» Document segment:
/---
@TheCobbler,
My wife and I are vegetarians and have been for decades. My wife tried Veganism for some years but found it to be wholly impractical if you have a life outside of one's own home.
We are vegetarian because we would never kill an animal to eat ourselves, so we do not buy into that hypocrisy. We eat a product called Quorn, we eat Mock Duck and occasionally Tofu ... Meat replicating products do not offend us, killing sentient beings to eat ... that most certainly does.
That is our only motivation as such. Myself I am insulin dependent Type 2, so I avoid eating sugar and so forth. My wife has migraines and so avoids some foods such as chocolate.
What is interesting is that my wife is a PhD Dr and presents at conferences. Or used to before the pandemic, now it is all via
Zoom or the somewhat less useful
MS Teams of course. However previously at those academic only conferences, around 80% of the participants were identified as being either vegetarian or vegan.
\---
» Information:
/---
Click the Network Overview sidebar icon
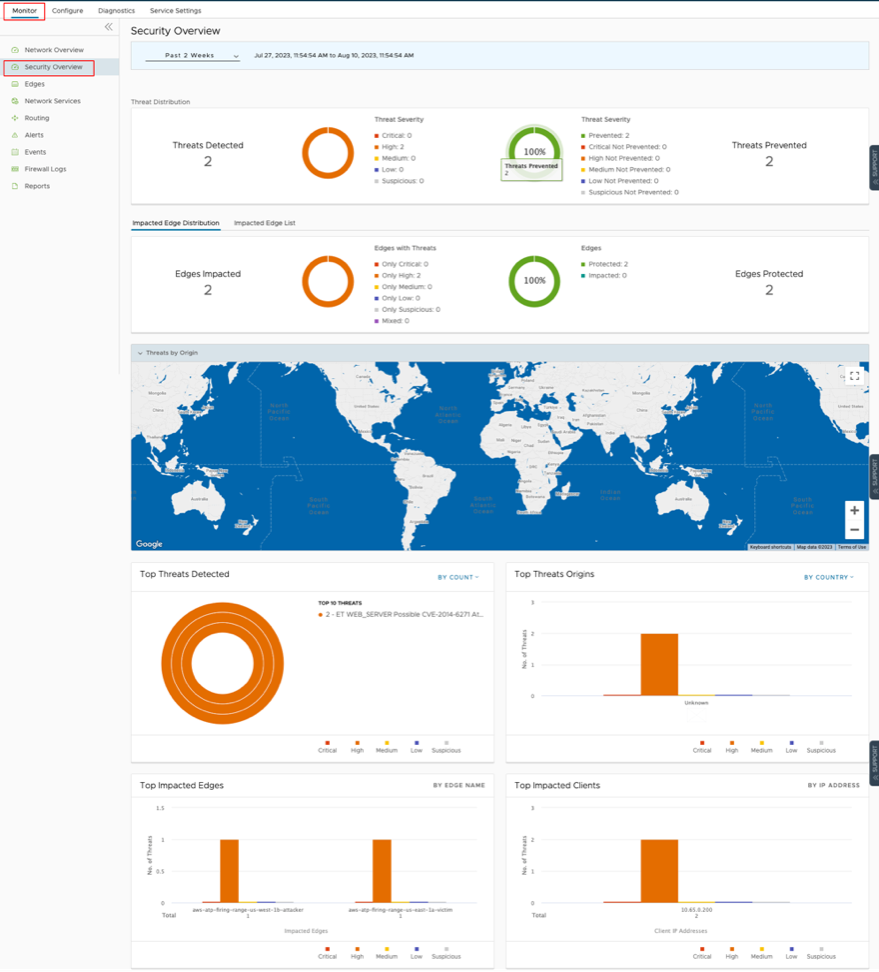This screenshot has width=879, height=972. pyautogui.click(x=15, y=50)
\---
/---
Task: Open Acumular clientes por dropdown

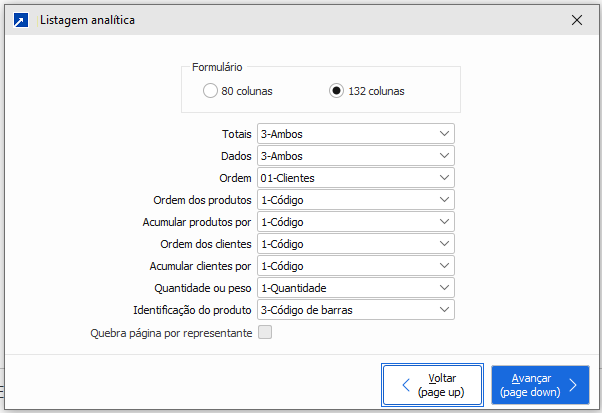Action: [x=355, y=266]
\---
» Task A:
In the post about vegetarianism, how would you translate "My wife has migraines and so avoids some foods such as chocolate." into Spanish?
» Task B:
According to the post about vegetarianism, why are the writer and his wife vegetarian? Answer in one to three sentences.
» Task C:
Extend the post about vegetarianism, picking up right after its last sentence.

» Final answer A:
Mi esposa sufre migrañas, así que evita algunos alimentos, como el chocolate.

» Final answer B:
They are vegetarian because they would never kill an animal to eat themselves, so they refuse to take part in that hypocrisy. Meat-replicating products don't offend them, but killing sentient beings for food does.

» Final answer C:
There is seemingly a misconstrued viewpoint in the general public that academics are somehow stupid (???), have no common sense (sense is definitely not common), that they wear fuddy duddy clothing, hug trees and have no clue what 'life is' ... No, academics definitely like big houses, superb holidays, expensive cars, clothes, watches and generally have a fantastic time as they are very well paid indeed. My wife is a Dr Psychology & Criminology, but this afternoon stripped down and repaired this PC entirely on her own ... She can also fit shelves, fix washing machines and do so many other things along with her career.
But it appears on the subject of dietary intake, anecdotally at least, that the vast majority of European academics do not eat meat.